Jimmie Johnson Ganassi Indycar Sebring 2

“I’ve never been on a red [softer compound] tyre. I’ve just recently had a chance to drive a street circuit tire and understand how much more grip it has versus a traditional road course tyre.

“When you look at the street course tracks, I won’t even be able to drive on one until the opening practice session that we have prior to qualifying.

“I feel like my best chance, though, with all that being said, is later in the year when we get to Laguna Seca.

“I’ve been able to test there twice. I will have a large part of a season under my belt, and I think that’s probably, looking forward, a track that I should be in there racing with the guys. Or I hope to be.”

Scott Dixon Jimmie Johnson Ganassi Indycar Sebring

Johnson has been friends with six-time IndyCar champion Scott Dixon for a long time, and Dixon reckons Johnson has the toughest task of the stacked 2021 IndyCar rookie class.

He said Johnson is going through the “toughest transition”, and that he has “huge respect” for what Johnson is attempting, alongside fellow newcomers Scott McLaughlin and Romain Grosjean in 2021.

Dixon addressed Johnson’s acclimatisation directly during IndyCar’s content day on Friday.

“It’s a long process,” said Dixon. “I think with how competitive our field is, I think probably a second covers most of our races from the start to the finish, and even when you get to that middle pack you’re maybe talking three or four tenths [between cars].

“The easiest way to put it is that he [Johnson] has been doing one sport for 20, 25 years. He has to try and unlearn all that stuff and then learn a totally new process.

“These cars have become very tricky in different conditions. The tyres are quite tricky to know ways around them. Then you do all your practice on the primary tyre and then, okay, here’s qualifying, you get a red tyre.

“There are races now that we do get the red tyre for one run basically, or two if you want to use them a little bit more. There’s a lot to take in.

Jimmie Johnson Indycar Sebring

“Most of the tracks he’s not even going to drive around, especially the street courses, until we get there for the first time.

“There’s a lot of prep that you can try and do, but honestly it doesn’t transfer in the real world when you get to that circuit.

“I’ve done thousands of laps on a sim for Long Beach, but when you get there it’s a totally different situation.

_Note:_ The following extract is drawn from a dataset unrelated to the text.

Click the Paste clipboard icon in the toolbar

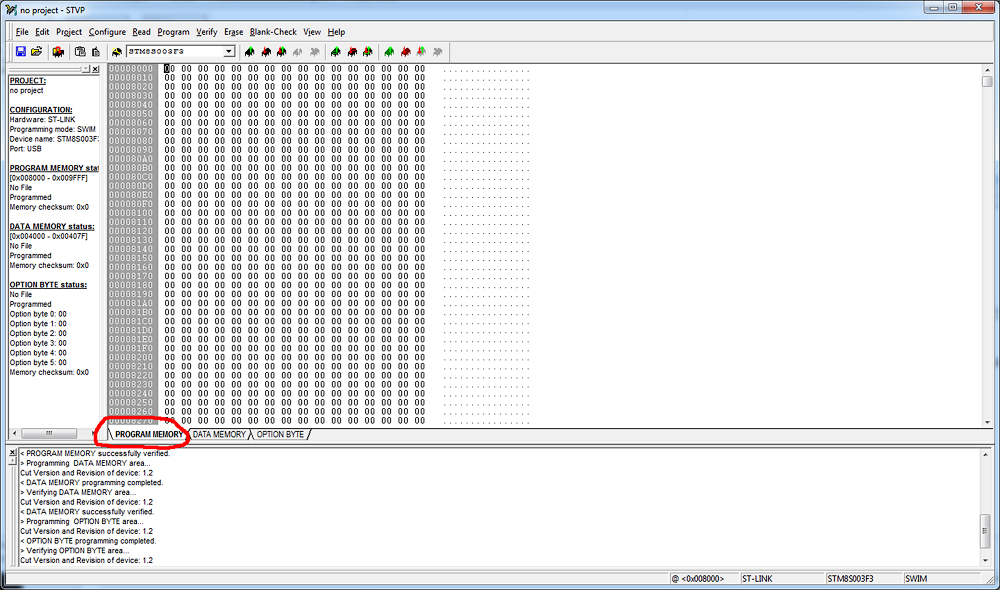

“I don’t know, I think track time is the toughest thing in any category these days.

“In Europe they still have a lot of testing and things like that, but in America in any of these formulas now, you don’t really get to test in too many categories.”

Jimmie Johnson Ganassi Indycar Sebring 3

Johnson has been able to test outside of IndyCar during the off-season, driving lower-powered single-seaters to expedite his development.

He’s also returned to prototype racing, finishing second in the 24 Hours of Daytona as part of an Action Express crew with Kamui Kobayashi, Simon Pagenaud and Mike Rockenfeller.

Earlier this week, it was announced Johnson, Kobayashi and Pagenaud would return to race in the concurrent IMSA Endurance rounds, at Sebring, Watkins Glen and the Road Atlanta-based Petit Le Mans.

The reigning IMSA champion and 24 Hours of Daytona winner Helio Castroneves – the treble Indy 500 winner who will contest six IndyCar races this year with new team Meyer Shank Racing – says Johnson’s prototype driving is relevant and will help him in 2021.

Cadillac Daytona 24 Ally Action Express

“It will help him tremendously in understanding the braking points,” said Castroneves. “With his team-mates and sharing data on the same exactly car at the same time, it will no question prepare him better for adapting to the IndyCar.

“I do believe he’s not only racing that, but he’s also practicing in different open-wheel cars. Again, the rules of IndyCar don’t allow much testing.

“That’s very, very difficult for a guy like him, a guy like me, but especially a rookie person as well. IndyCar, it is a beast. It is not a toy. When you jump in, it can bite you.

“I do feel that it’s great to have him. It’s just more time driving. For understanding what he needs to do in IndyCar, that [racing prototypes in IMSA] would be perfect. I wish I would be doing what he’s doing.”